[Start of section]

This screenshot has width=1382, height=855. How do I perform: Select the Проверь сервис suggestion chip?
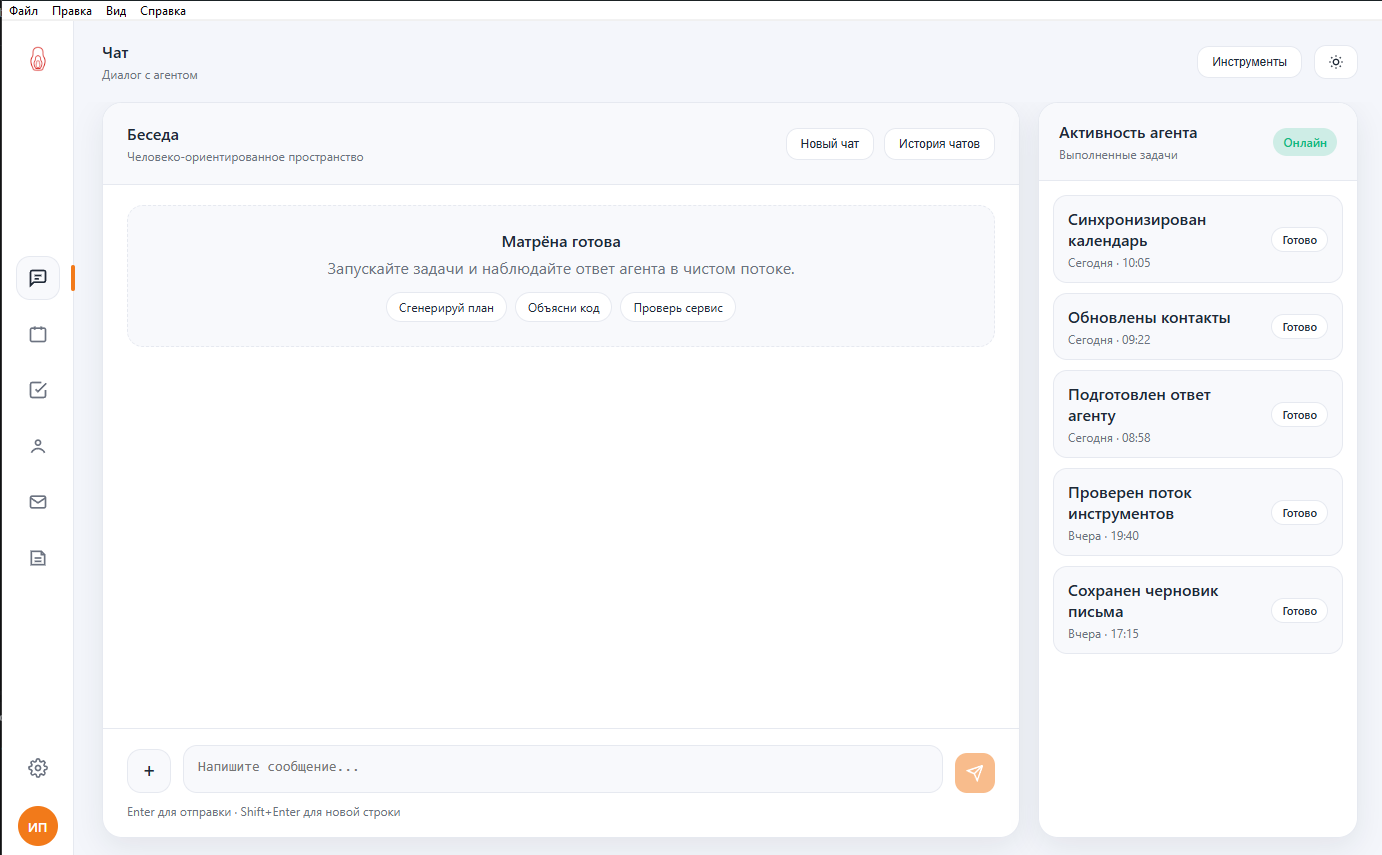point(678,308)
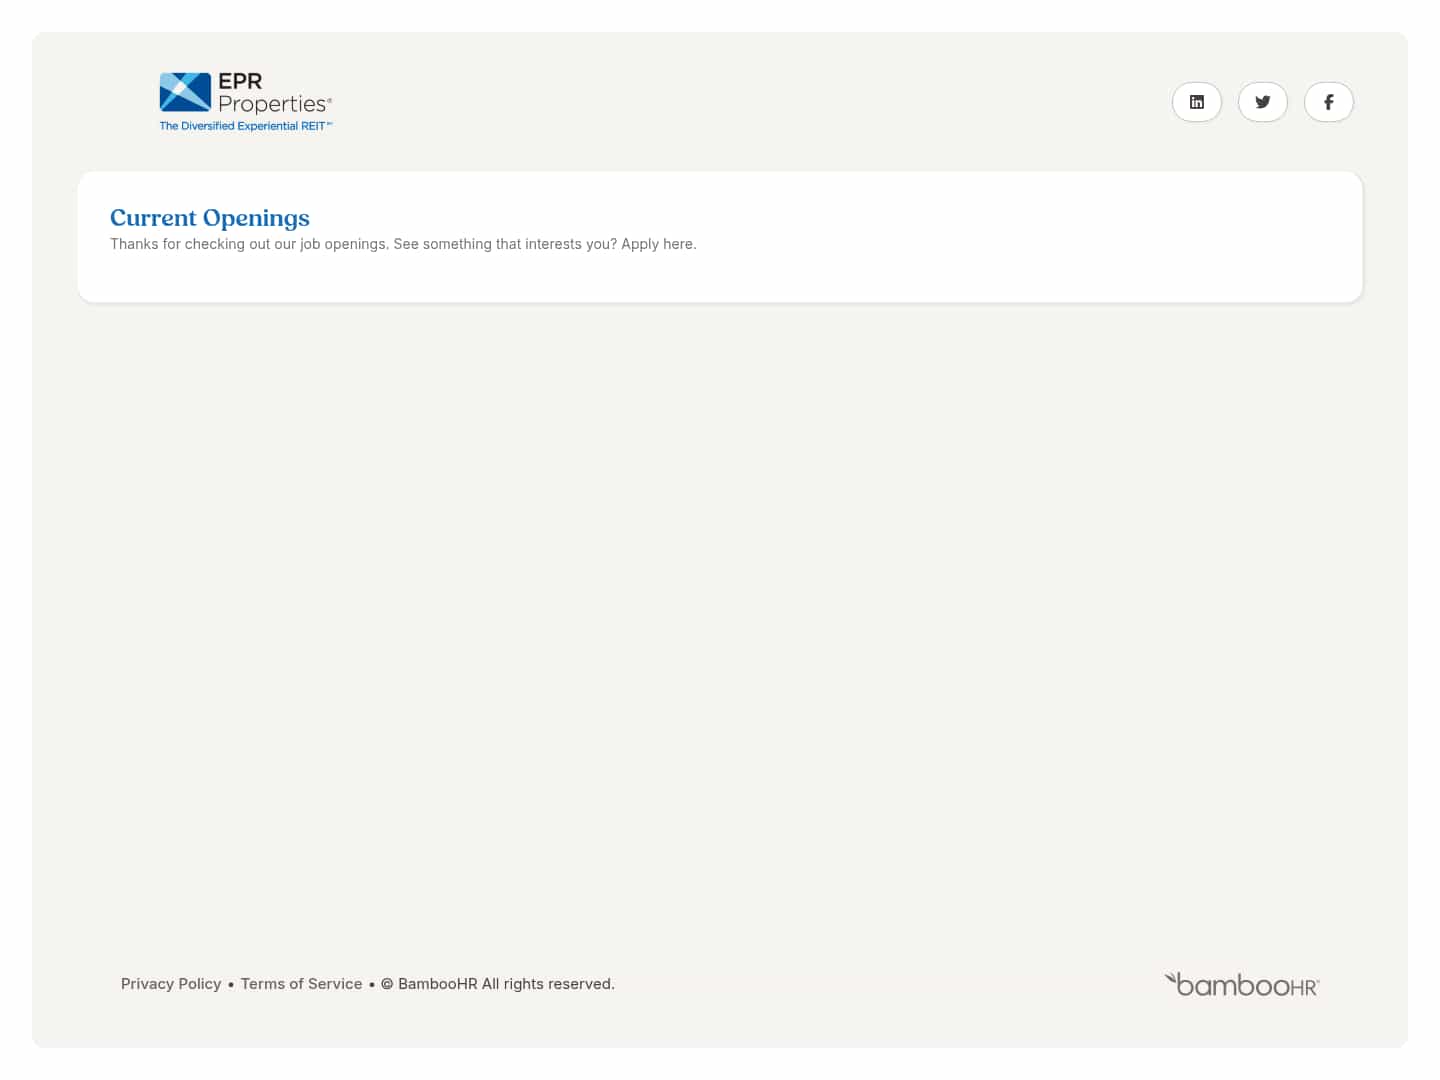Visit Facebook using the circular icon
1440x1080 pixels.
coord(1328,101)
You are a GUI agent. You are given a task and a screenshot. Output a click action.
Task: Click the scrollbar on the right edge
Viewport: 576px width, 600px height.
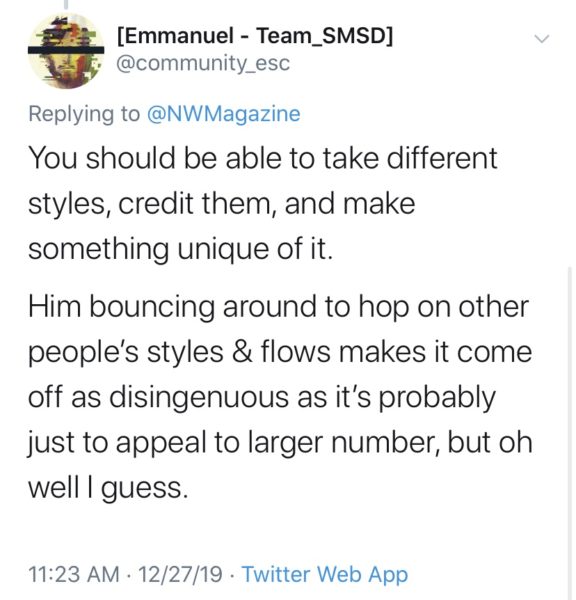pos(570,432)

[End of section]

▸ Task directions
Your task is to reproduce the entries above word for word, from the first line through the line with "You are a GUI", and please leave out any pictures.

▸ Written solution
This screenshot has width=1382, height=855. How do I perform: Select the Проверь сервис suggestion chip?
point(678,308)
Visit Facebook using the circular icon
1440x1080 pixels.
coord(1328,101)
You are a GUI agent. You are given a task and a screenshot. Output a click action.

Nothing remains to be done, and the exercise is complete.